* TASK DESCRIPTION: Below are some records. Return exactly the lines from the one containing "[button] (518, 2567)" through the one containing "Country (66, 1530)", both included, and only those.

[Saved entries]
********************

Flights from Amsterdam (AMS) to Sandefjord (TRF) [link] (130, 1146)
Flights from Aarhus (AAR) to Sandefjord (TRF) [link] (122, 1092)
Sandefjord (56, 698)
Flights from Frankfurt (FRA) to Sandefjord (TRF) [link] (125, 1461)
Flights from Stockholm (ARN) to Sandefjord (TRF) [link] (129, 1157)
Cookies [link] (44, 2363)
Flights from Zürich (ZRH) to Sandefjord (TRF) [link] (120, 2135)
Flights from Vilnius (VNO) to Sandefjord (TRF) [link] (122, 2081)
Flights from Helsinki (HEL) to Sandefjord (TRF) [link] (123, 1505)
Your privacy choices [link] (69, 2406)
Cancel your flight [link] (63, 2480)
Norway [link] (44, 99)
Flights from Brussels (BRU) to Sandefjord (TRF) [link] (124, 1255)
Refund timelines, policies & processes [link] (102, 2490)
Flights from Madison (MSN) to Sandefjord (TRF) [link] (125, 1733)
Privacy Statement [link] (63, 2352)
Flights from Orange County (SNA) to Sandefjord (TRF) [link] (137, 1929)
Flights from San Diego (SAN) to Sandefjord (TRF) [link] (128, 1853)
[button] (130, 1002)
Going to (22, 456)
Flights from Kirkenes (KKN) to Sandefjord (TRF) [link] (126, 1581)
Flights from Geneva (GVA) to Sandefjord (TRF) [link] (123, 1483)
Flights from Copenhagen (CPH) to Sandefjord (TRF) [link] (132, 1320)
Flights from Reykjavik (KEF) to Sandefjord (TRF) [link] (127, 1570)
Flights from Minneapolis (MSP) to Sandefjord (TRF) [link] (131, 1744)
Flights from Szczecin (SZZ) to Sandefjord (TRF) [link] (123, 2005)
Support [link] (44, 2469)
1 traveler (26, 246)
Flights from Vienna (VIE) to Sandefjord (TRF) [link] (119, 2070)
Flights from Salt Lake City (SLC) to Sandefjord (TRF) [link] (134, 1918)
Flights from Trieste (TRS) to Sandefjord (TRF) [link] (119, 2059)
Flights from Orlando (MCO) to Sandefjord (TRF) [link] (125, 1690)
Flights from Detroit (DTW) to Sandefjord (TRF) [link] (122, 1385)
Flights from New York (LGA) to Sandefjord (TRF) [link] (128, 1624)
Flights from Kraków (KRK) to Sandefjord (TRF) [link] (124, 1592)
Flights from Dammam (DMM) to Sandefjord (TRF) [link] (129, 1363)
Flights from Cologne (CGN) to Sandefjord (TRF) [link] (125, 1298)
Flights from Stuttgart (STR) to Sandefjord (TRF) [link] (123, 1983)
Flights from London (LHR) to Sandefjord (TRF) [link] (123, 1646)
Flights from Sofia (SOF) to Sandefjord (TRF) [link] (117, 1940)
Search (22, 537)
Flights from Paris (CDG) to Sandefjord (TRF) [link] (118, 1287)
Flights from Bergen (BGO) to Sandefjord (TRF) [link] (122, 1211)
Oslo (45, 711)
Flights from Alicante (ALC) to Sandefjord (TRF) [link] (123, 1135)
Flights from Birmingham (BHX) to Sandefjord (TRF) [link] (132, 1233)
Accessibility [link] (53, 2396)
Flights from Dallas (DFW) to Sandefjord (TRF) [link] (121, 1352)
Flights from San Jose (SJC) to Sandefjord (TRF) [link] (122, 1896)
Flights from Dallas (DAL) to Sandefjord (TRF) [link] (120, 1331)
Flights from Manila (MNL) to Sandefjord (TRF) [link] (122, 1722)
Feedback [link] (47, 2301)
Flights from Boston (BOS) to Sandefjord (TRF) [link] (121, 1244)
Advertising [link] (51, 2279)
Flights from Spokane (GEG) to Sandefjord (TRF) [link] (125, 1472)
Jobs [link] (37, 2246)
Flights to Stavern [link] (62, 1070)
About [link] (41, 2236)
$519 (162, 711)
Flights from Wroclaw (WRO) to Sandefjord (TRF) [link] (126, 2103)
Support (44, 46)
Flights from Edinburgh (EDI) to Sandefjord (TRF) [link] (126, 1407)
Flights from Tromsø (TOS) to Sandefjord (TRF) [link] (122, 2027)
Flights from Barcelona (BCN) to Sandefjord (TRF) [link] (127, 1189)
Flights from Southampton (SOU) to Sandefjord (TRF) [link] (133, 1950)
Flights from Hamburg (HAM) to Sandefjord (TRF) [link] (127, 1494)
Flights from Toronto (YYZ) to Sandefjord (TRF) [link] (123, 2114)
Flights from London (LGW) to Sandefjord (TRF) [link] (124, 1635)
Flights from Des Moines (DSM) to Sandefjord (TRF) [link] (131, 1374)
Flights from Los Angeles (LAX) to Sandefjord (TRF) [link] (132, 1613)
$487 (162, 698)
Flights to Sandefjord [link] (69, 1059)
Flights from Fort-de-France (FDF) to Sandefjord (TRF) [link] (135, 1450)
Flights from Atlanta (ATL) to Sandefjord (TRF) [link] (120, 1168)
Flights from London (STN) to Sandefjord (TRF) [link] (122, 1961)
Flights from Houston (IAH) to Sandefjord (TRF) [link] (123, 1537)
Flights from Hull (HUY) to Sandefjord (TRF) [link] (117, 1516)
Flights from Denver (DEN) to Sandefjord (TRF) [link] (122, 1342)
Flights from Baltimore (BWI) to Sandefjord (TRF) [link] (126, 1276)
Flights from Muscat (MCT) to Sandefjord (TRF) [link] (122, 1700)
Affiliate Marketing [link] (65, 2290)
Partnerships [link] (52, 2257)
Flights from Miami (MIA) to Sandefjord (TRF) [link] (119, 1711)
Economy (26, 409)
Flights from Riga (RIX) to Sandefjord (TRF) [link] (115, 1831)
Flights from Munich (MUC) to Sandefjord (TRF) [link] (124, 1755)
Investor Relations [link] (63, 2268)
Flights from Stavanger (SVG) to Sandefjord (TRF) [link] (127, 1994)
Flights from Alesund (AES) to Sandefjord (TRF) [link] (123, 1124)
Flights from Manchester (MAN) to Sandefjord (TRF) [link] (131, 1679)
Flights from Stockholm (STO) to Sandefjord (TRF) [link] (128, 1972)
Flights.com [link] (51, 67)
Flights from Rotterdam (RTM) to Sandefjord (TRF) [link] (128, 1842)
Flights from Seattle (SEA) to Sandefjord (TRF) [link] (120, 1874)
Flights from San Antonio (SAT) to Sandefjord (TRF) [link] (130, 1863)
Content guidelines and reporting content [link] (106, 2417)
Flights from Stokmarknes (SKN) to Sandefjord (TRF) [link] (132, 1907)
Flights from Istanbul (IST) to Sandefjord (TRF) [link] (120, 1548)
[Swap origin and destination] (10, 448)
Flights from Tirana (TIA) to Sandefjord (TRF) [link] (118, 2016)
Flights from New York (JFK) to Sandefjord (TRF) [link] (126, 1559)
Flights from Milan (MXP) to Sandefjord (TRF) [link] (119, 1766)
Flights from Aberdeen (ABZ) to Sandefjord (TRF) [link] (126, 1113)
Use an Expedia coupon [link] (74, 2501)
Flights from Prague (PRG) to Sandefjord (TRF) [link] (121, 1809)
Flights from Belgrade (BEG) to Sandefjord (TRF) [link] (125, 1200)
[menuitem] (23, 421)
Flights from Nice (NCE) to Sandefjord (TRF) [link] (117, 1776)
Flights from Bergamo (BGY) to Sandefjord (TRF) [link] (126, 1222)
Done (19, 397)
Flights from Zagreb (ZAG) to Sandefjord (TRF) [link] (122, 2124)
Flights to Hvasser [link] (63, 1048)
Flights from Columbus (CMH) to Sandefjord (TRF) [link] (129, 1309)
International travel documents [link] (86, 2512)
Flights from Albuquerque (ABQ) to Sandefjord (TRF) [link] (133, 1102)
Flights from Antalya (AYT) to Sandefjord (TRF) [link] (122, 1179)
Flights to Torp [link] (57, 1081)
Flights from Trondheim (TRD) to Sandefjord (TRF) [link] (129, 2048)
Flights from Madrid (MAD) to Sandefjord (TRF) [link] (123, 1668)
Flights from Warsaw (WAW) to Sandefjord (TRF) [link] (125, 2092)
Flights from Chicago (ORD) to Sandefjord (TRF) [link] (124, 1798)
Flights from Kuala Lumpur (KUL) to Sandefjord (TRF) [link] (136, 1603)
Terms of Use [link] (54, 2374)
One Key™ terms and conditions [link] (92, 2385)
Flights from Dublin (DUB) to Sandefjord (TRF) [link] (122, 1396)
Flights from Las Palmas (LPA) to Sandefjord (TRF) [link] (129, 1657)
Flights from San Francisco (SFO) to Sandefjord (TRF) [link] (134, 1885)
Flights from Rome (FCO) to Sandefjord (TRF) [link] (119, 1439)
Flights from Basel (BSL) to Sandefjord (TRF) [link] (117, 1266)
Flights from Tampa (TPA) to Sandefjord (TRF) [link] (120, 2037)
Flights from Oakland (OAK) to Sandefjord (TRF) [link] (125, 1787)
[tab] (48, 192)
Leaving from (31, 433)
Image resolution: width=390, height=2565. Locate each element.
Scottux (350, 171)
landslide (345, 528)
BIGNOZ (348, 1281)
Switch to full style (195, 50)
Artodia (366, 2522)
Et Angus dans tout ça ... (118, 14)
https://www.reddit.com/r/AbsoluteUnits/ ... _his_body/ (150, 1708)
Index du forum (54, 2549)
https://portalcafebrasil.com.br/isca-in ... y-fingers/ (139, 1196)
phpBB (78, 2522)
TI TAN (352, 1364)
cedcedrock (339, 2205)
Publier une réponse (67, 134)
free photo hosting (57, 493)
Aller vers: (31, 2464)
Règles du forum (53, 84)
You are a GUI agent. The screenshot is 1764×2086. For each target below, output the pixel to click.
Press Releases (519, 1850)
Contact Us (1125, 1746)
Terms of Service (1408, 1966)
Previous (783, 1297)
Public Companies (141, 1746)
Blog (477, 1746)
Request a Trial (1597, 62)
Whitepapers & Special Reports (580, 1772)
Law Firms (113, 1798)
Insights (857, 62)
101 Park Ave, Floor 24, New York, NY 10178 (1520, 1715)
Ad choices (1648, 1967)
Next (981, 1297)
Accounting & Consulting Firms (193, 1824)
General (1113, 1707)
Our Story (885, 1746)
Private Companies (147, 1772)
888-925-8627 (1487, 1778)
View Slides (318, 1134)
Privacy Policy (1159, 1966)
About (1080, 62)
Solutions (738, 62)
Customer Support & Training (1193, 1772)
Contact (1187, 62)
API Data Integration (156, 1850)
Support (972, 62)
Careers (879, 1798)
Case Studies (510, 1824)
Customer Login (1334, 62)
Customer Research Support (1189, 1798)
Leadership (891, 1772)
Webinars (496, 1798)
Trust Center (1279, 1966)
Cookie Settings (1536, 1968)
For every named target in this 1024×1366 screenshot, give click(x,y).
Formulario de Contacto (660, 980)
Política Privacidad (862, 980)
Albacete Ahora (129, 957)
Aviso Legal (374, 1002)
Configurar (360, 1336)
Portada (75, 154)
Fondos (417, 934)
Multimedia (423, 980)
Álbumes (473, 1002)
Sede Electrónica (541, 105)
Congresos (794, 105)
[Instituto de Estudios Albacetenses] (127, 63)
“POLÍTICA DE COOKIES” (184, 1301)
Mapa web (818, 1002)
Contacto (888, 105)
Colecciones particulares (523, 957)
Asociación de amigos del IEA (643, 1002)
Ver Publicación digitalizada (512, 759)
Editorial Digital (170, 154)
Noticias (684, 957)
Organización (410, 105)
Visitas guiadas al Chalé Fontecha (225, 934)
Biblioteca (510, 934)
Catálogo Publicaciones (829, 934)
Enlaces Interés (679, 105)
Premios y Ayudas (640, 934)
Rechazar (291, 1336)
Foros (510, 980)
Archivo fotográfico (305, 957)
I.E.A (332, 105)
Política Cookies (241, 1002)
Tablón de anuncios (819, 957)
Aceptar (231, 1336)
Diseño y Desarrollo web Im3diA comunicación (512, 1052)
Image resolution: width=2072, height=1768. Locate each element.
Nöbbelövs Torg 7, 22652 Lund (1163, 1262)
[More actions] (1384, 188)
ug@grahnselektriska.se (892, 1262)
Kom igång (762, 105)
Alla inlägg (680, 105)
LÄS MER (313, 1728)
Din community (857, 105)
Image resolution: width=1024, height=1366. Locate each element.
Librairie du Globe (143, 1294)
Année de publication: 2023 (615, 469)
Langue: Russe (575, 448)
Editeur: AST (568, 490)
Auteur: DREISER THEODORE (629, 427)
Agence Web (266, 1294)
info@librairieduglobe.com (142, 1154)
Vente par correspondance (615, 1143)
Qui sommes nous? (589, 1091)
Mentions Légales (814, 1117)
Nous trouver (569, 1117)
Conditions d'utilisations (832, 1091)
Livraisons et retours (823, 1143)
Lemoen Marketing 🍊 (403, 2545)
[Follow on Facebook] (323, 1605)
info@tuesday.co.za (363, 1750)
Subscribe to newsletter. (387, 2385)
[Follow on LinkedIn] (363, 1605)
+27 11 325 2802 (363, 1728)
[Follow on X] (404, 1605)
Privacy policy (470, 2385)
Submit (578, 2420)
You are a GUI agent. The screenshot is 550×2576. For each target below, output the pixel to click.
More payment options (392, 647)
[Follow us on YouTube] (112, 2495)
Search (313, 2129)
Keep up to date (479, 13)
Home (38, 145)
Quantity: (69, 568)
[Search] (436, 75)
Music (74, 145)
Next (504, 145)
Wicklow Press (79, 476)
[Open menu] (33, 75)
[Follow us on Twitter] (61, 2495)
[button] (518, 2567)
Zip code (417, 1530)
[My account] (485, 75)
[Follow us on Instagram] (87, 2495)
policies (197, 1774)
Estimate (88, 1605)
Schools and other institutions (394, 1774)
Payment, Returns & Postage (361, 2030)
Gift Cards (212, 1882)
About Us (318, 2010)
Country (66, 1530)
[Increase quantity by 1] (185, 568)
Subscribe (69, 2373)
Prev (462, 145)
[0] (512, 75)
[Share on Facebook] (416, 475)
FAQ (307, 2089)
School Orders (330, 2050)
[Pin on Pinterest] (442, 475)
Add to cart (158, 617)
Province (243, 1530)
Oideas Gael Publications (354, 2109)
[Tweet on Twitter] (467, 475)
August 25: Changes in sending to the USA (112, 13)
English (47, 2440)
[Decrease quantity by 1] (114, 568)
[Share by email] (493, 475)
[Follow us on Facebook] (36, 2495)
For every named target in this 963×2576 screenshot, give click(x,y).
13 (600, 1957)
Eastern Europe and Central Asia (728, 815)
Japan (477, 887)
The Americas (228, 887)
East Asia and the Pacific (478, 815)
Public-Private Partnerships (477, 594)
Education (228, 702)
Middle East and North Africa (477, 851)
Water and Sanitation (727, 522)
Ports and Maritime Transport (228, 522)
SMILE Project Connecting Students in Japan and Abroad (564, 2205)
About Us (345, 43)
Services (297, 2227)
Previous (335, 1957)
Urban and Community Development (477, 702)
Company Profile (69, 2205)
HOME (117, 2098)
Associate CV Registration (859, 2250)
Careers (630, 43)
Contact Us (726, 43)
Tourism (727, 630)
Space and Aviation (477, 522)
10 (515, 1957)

********************

* YOUR RESPONSE:
[button] (518, 2567)
Zip code (417, 1530)
[My account] (485, 75)
[Follow us on Instagram] (87, 2495)
policies (197, 1774)
Estimate (88, 1605)
Schools and other institutions (394, 1774)
Payment, Returns & Postage (361, 2030)
Gift Cards (212, 1882)
About Us (318, 2010)
Country (66, 1530)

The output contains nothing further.